Once you find a line containing the word "computer" in the entries below, copy it.

(Records excerpted from a collection)
------
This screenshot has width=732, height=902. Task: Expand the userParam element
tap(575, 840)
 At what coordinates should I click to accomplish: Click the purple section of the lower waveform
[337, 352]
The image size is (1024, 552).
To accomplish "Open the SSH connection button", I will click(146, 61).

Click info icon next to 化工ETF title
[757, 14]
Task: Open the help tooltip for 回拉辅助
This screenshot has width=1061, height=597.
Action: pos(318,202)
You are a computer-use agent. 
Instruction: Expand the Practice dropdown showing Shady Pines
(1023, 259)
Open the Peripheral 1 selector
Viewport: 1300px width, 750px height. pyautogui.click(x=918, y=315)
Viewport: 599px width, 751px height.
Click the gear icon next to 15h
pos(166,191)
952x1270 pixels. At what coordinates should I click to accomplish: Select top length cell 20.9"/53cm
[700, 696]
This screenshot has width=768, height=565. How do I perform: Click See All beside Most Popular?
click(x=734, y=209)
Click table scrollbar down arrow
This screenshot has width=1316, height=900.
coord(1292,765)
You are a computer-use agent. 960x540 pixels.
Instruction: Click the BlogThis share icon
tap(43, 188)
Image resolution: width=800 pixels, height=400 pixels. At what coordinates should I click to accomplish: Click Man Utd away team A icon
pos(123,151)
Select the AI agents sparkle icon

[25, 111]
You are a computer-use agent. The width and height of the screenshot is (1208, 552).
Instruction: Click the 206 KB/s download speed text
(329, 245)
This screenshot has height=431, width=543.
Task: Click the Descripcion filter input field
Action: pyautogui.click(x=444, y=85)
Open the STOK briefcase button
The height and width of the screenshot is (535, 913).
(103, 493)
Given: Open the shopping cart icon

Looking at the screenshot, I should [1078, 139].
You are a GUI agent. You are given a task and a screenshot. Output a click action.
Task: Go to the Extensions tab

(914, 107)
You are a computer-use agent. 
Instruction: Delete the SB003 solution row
------
* _Answer_:
You are a computer-use agent. 
You are a computer-use agent. 960x540 pixels.
You are a computer-use agent. The width and height of the screenshot is (1208, 552).
You are a computer-use agent. 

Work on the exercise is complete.